▶ [QUOTED TEXT]

Andrea Thorpe [00:43:43]:
It’s a little harder to get to since it’s on Orcas Island, but it’s probably up there right. In the numbers as well.
Scott Cowan [00:43:48]:
Right. And that and somebody’s gotta work to get there. I mean, that’s a that’s a commitment to either the Yeah. Because just yeah. no shade on the ferry system, but it the San Juans in my entire lifetime, like, you know, going to the San Juans during the summer has always been you have to think about it.
Andrea Thorpe [00:44:09]:
It it it requires some planning for sure. Sure.
Scott Cowan [00:44:11]:
It does. It really does. But it’s beautiful up there. It’s absolutely worth the planning in
Andrea Thorpe [00:44:16]:
my opinion. Well, in the Seashore Conservation Area, actually, that probably that is a very well but, you know, that’s one we don’t really keep numbers on, but anytime someone meant, you know, wanders on the beaches on the coast that’s visiting a state park.

▶ [EXERCISE INSTRUCTIONS] Extend the transcribed conversation about visiting state parks and the San Juans, picking up right after its final line.

▶ [RECORDED INFORMATION]

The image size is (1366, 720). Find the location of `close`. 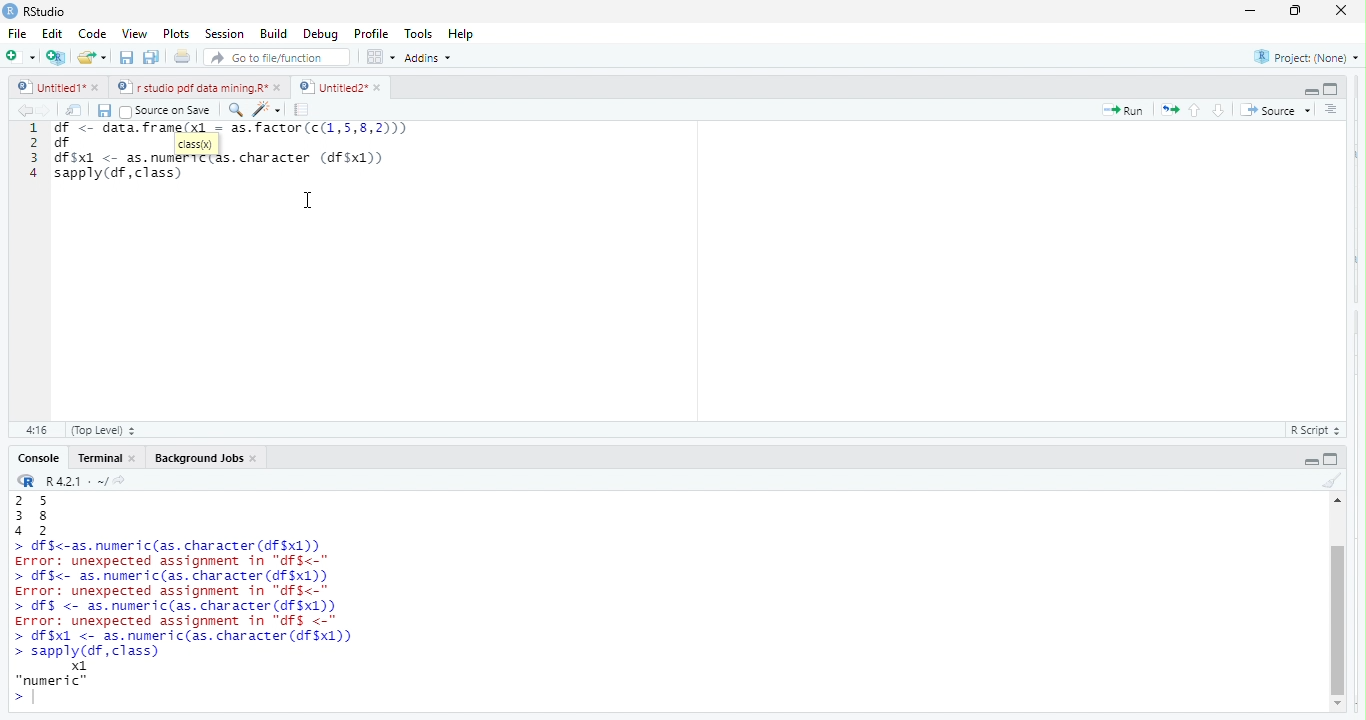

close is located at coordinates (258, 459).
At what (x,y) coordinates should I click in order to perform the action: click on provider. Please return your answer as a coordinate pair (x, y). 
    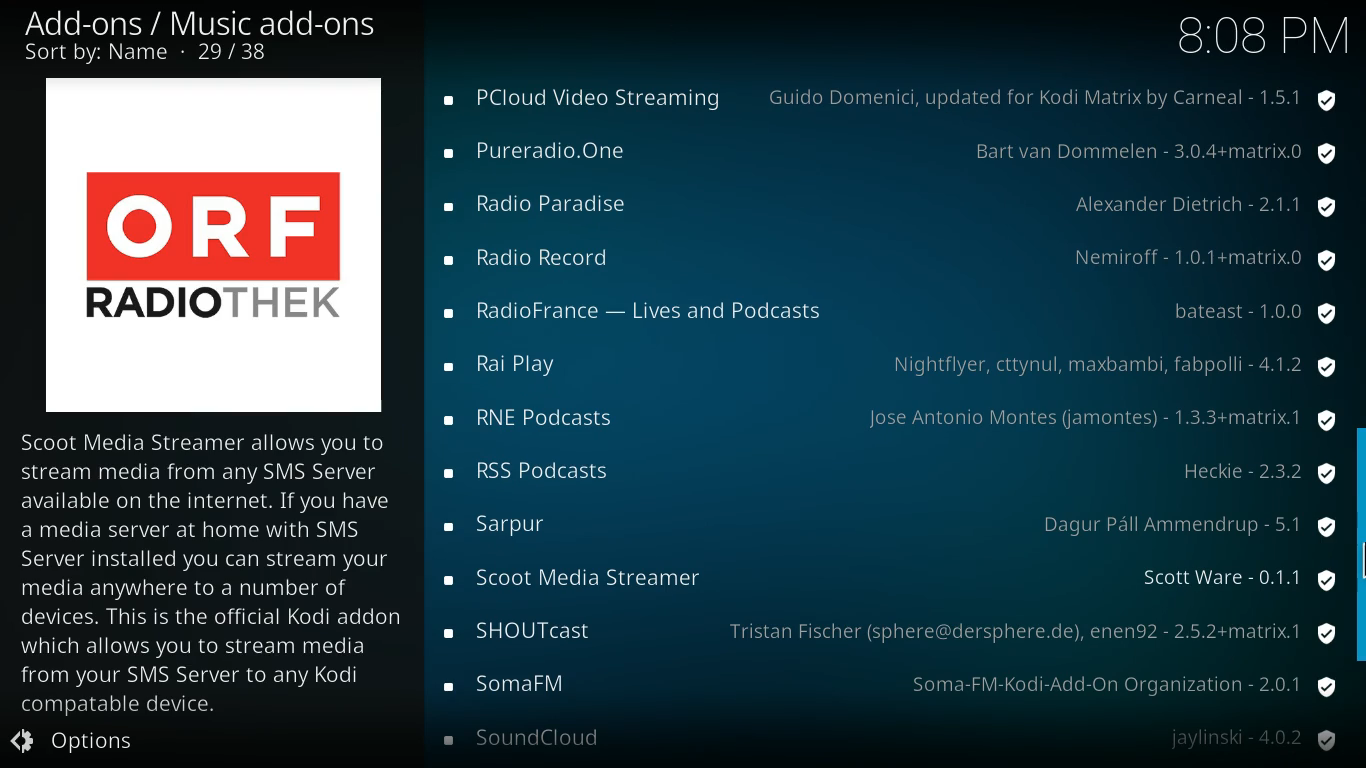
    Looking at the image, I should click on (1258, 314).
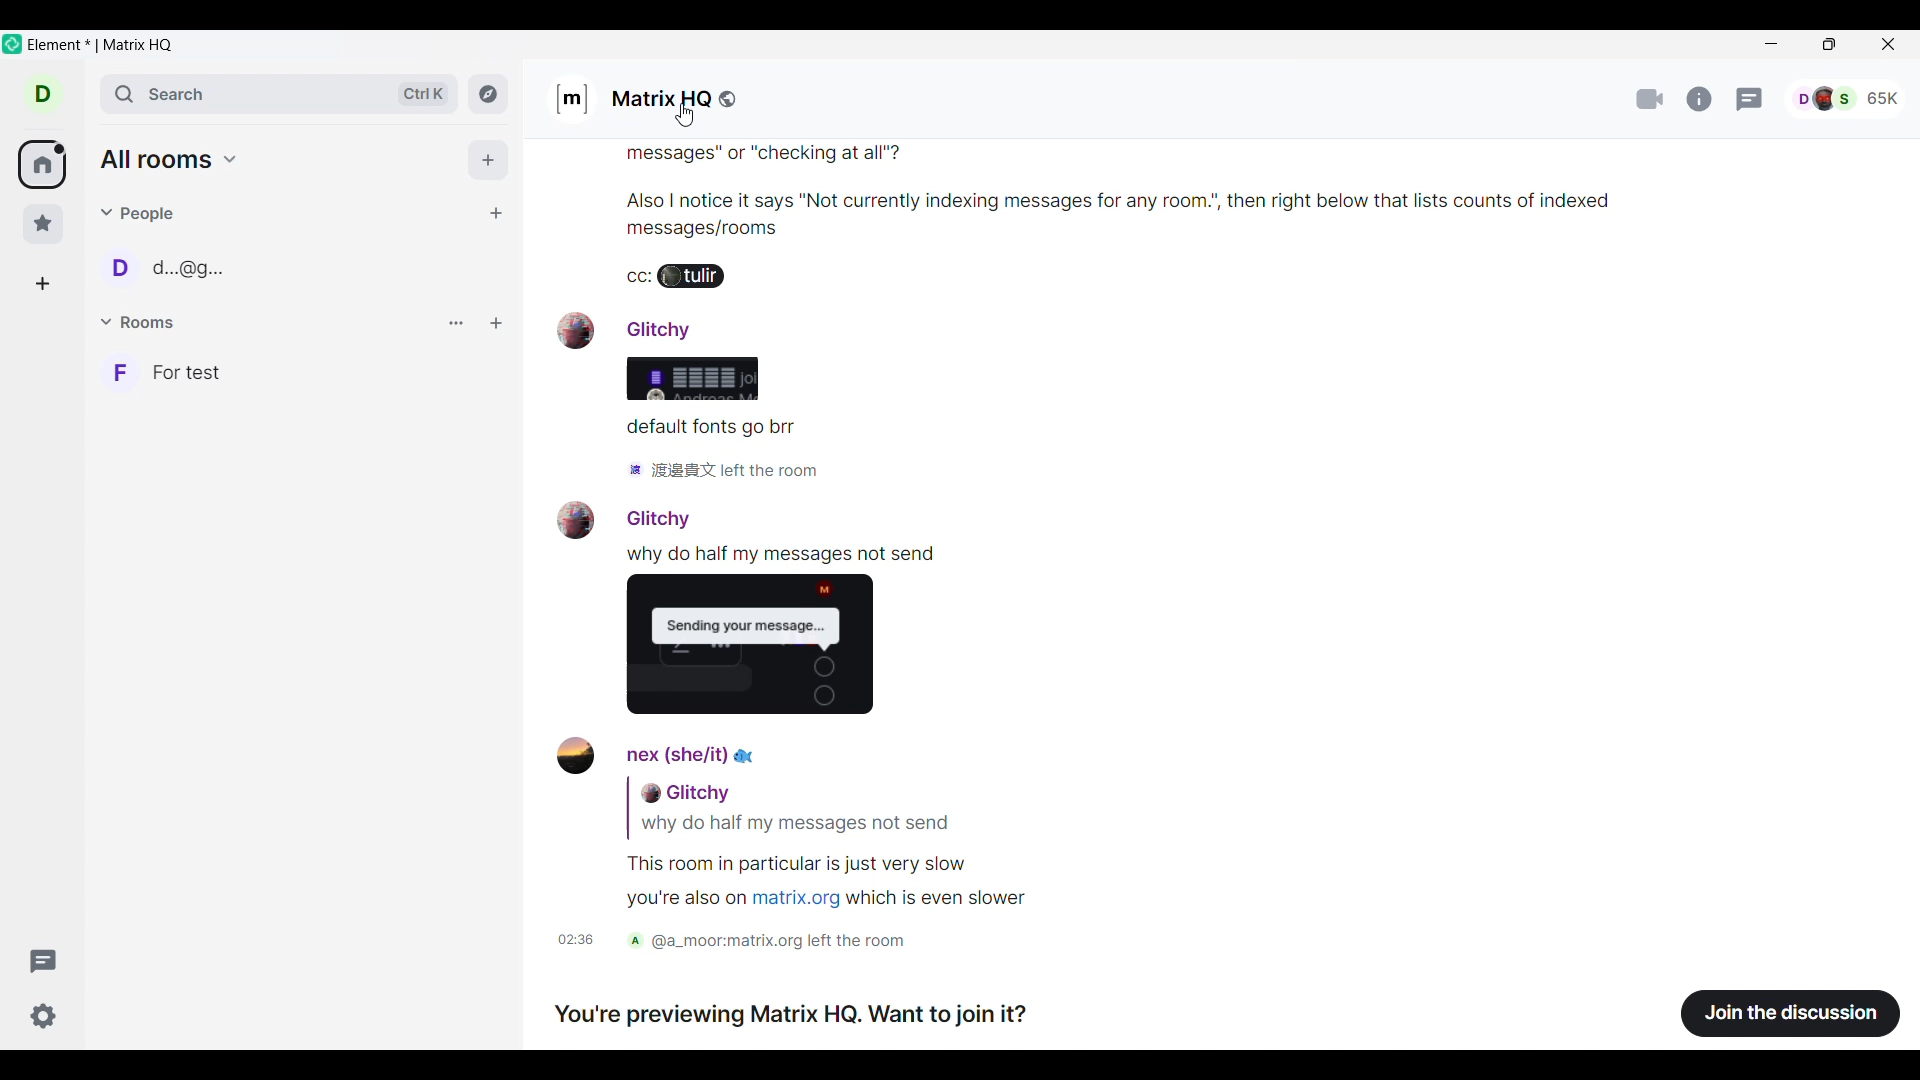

▶ [FINAL ANSWER]
Scott Cowan [00:44:28]:
Okay. Gonna ask you another hard question. Okay. So you’ve been to about half of them. Mhmm. What park that you haven’t been to do you wanna go to? Like, what’s on the list that you wanna go check it check it out?
Andrea Thorpe [00:44:41]:
Yeah. Oh, jeez.
Scott Cowan [00:44:45]:
Have you been to all the ones we just kinda mentioned? Have you been to to Moran? Have you been to Mhmm. Have you been to Fort Flagler, Casey, Worden? Yep.
Andrea Thorpe [00:44:53]:
I’ve been yep. Been to all of those.
Scott Cowan [00:44:55]:
Okay.
Andrea Thorpe [00:44:56]:
Been to the pass quite a few times.
Scott Cowan [00:44:58]:
Have you been to Mount Spokane?
Andrea Thorpe [00:45:01]:
I’ve been to Mount Spokane, been to Riverside.
Scott Cowan [00:45:03]:
Okay.
Andrea Thorpe [00:45:04]:
I’ve, I let’s say oh, gosh. Let’s see. I don’t wanna offend anyone by saying
Scott Cowan [00:45:13]:
No. Just what pops into your head? Give me you can give me more than one. I’m just curious.
Andrea Thorpe [00:45:17]:
You know, there’s some of the, some of the parks in the islands in in in the Puget Sound that I that require a boat Mhmm. That aren’t serviced by the fair I haven’t been to that I’m I’m interested in going there, just because the, the vegetation there is different. And, on each of the islands, like, each island is almost like this its own little unique place, and I’d really like to visit that.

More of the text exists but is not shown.